Screenshot grounding data
=====
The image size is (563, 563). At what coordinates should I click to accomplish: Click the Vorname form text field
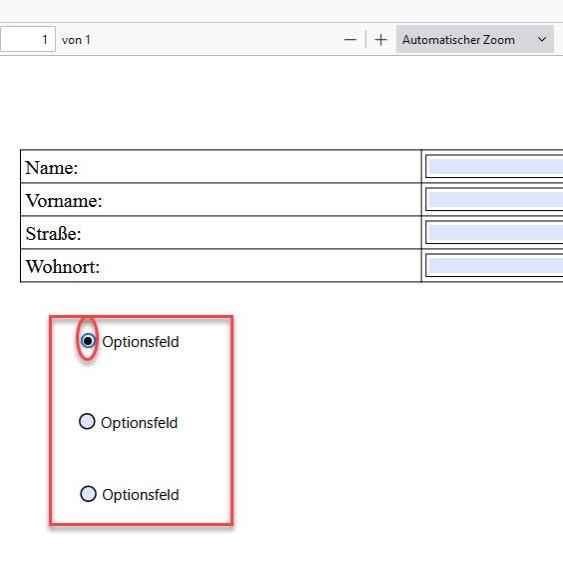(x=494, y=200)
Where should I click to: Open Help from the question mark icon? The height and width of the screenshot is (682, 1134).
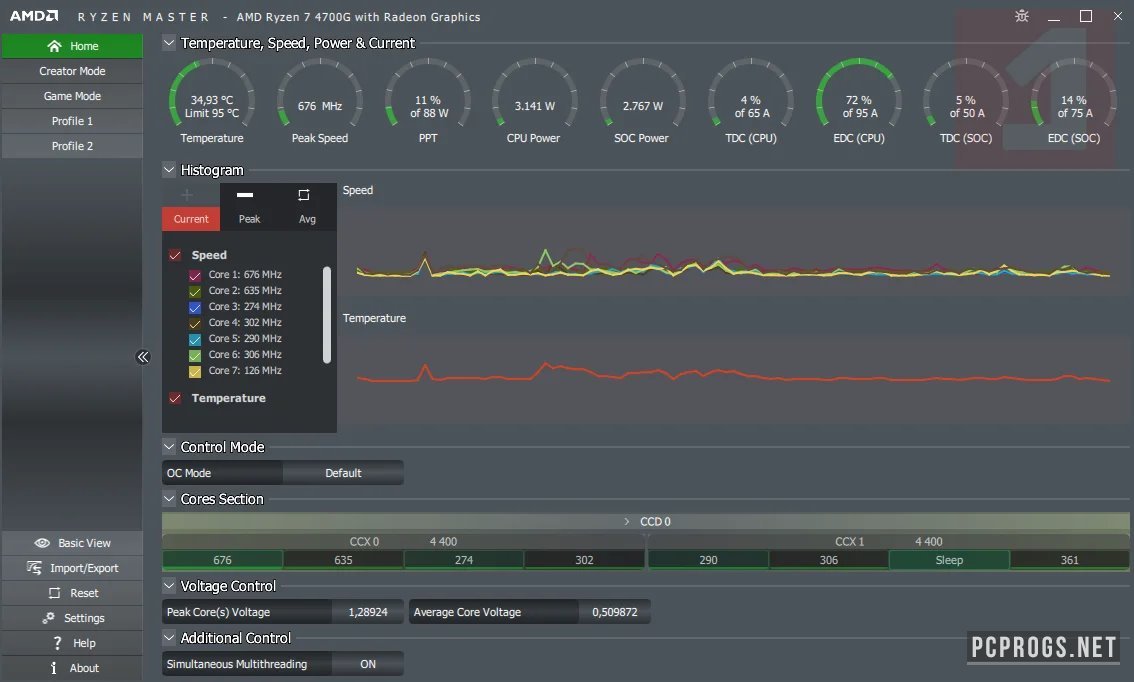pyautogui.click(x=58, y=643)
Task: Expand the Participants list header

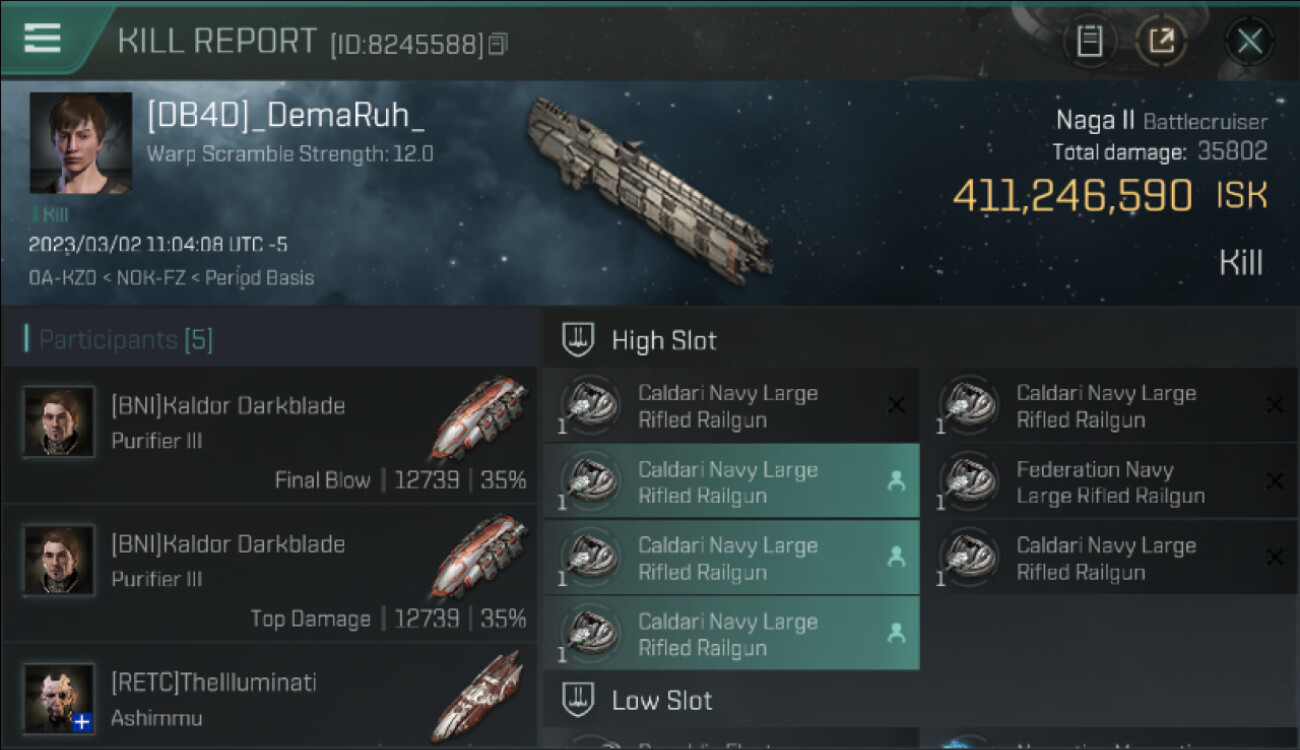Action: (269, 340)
=====
What you should do: Retype all the records shown above, character for character. Omit every picture.

Response to the exercise:
The image size is (563, 563). At what coordinates should I click to accomplish: Click the Vorname form text field
(x=494, y=200)
Where should I click to: Open Help from the question mark icon? The height and width of the screenshot is (682, 1134).
pyautogui.click(x=58, y=643)
Task: Expand the Participants list header

Action: (269, 340)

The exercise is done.